[Stored data entries]
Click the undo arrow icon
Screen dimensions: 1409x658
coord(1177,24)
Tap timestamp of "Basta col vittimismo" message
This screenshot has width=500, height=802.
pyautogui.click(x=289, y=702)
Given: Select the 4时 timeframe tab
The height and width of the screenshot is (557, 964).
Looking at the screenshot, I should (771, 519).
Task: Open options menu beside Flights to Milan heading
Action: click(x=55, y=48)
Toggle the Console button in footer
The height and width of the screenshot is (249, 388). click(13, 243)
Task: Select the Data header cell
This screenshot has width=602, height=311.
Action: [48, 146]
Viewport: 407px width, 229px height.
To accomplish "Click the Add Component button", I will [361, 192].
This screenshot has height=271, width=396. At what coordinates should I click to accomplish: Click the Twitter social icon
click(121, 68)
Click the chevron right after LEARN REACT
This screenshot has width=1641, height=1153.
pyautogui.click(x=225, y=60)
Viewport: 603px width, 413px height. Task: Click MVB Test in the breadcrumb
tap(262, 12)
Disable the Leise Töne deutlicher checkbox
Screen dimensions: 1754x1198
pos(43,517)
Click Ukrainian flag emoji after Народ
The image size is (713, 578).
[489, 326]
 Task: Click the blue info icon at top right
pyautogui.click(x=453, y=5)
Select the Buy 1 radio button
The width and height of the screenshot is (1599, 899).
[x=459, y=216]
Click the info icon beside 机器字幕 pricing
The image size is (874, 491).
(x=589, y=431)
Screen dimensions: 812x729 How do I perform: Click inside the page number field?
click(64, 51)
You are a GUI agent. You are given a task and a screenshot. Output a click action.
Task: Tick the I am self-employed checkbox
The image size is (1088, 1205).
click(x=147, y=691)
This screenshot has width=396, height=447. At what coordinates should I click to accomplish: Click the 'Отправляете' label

**Try it:** Above are the entries; give them back verbatim.

**Answer box:**
Click the undo arrow icon
Screen dimensions: 1409x658
coord(1177,24)
Tap timestamp of "Basta col vittimismo" message
This screenshot has width=500, height=802.
pyautogui.click(x=289, y=702)
Given: Select the 4时 timeframe tab
The height and width of the screenshot is (557, 964).
Looking at the screenshot, I should (771, 519).
Task: Open options menu beside Flights to Milan heading
Action: click(x=55, y=48)
Toggle the Console button in footer
The height and width of the screenshot is (249, 388). click(13, 243)
Task: Select the Data header cell
This screenshot has width=602, height=311.
Action: [48, 146]
Viewport: 407px width, 229px height.
To accomplish "Click the Add Component button", I will [361, 192].
This screenshot has height=271, width=396. At what coordinates should I click to accomplish: Click the Twitter social icon
click(121, 68)
Click the chevron right after LEARN REACT
This screenshot has width=1641, height=1153.
pyautogui.click(x=225, y=60)
Viewport: 603px width, 413px height. Task: Click MVB Test in the breadcrumb
tap(262, 12)
Disable the Leise Töne deutlicher checkbox
Screen dimensions: 1754x1198
pos(43,517)
Click Ukrainian flag emoji after Народ
The image size is (713, 578).
[489, 326]
 Task: Click the blue info icon at top right
pyautogui.click(x=453, y=5)
Select the Buy 1 radio button
The width and height of the screenshot is (1599, 899).
[x=459, y=216]
Click the info icon beside 机器字幕 pricing
The image size is (874, 491).
(x=589, y=431)
Screen dimensions: 812x729 How do I perform: Click inside the page number field?
click(64, 51)
You are a GUI agent. You are given a task and a screenshot. Output a click action.
Task: Tick the I am self-employed checkbox
The image size is (1088, 1205).
click(x=147, y=691)
This screenshot has width=396, height=447. At what coordinates should I click to accomplish: Click the 'Отправляете' label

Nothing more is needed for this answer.